Stored records
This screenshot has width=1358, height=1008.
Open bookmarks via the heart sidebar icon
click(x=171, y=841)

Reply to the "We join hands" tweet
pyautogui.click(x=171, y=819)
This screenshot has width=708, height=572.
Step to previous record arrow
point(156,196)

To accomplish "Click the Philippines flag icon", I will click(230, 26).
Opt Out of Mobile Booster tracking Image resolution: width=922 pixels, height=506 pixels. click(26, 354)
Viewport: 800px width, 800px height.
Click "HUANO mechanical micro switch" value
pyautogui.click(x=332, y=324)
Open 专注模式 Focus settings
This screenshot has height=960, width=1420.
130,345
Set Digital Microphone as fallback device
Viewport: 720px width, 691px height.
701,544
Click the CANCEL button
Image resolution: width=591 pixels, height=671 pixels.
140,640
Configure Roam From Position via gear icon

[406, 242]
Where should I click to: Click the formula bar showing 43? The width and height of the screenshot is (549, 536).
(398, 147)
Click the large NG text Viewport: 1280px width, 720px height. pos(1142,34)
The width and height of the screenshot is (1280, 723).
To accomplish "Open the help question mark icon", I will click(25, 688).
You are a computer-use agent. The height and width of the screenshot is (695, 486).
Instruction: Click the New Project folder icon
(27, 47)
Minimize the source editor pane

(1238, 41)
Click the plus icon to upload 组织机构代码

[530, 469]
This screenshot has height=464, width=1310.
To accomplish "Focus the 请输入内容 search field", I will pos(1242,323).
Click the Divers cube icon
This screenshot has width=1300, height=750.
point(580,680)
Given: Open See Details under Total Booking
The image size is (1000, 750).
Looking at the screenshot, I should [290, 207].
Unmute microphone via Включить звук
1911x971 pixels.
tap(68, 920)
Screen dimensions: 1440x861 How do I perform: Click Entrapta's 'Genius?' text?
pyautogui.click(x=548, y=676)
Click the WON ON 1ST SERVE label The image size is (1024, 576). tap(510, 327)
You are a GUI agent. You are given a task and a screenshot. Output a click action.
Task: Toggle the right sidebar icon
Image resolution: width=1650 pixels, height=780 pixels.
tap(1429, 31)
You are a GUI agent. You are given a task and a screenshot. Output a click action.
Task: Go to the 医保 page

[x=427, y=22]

▸ **Instructions for the task**: Transcribe the data word for word.

▸ **Exercise result**:
This screenshot has width=1358, height=1008.
Open bookmarks via the heart sidebar icon
click(x=171, y=841)

Reply to the "We join hands" tweet
pyautogui.click(x=171, y=819)
This screenshot has width=708, height=572.
Step to previous record arrow
point(156,196)

To accomplish "Click the Philippines flag icon", I will click(230, 26).
Opt Out of Mobile Booster tracking Image resolution: width=922 pixels, height=506 pixels. click(26, 354)
Viewport: 800px width, 800px height.
Click "HUANO mechanical micro switch" value
pyautogui.click(x=332, y=324)
Open 专注模式 Focus settings
This screenshot has height=960, width=1420.
130,345
Set Digital Microphone as fallback device
Viewport: 720px width, 691px height.
701,544
Click the CANCEL button
Image resolution: width=591 pixels, height=671 pixels.
140,640
Configure Roam From Position via gear icon

[406, 242]
Where should I click to: Click the formula bar showing 43? The width and height of the screenshot is (549, 536).
(398, 147)
Click the large NG text Viewport: 1280px width, 720px height. pos(1142,34)
The width and height of the screenshot is (1280, 723).
To accomplish "Open the help question mark icon", I will click(25, 688).
You are a computer-use agent. The height and width of the screenshot is (695, 486).
Instruction: Click the New Project folder icon
(27, 47)
Minimize the source editor pane

(1238, 41)
Click the plus icon to upload 组织机构代码

[530, 469]
This screenshot has height=464, width=1310.
To accomplish "Focus the 请输入内容 search field", I will pos(1242,323).
Click the Divers cube icon
This screenshot has width=1300, height=750.
point(580,680)
Given: Open See Details under Total Booking
The image size is (1000, 750).
Looking at the screenshot, I should [290, 207].
Unmute microphone via Включить звук
1911x971 pixels.
tap(68, 920)
Screen dimensions: 1440x861 How do I perform: Click Entrapta's 'Genius?' text?
pyautogui.click(x=548, y=676)
Click the WON ON 1ST SERVE label The image size is (1024, 576). tap(510, 327)
You are a GUI agent. You are given a task and a screenshot. Output a click action.
Task: Toggle the right sidebar icon
Image resolution: width=1650 pixels, height=780 pixels.
tap(1429, 31)
You are a GUI agent. You are given a task and a screenshot. Output a click action.
Task: Go to the 医保 page

[x=427, y=22]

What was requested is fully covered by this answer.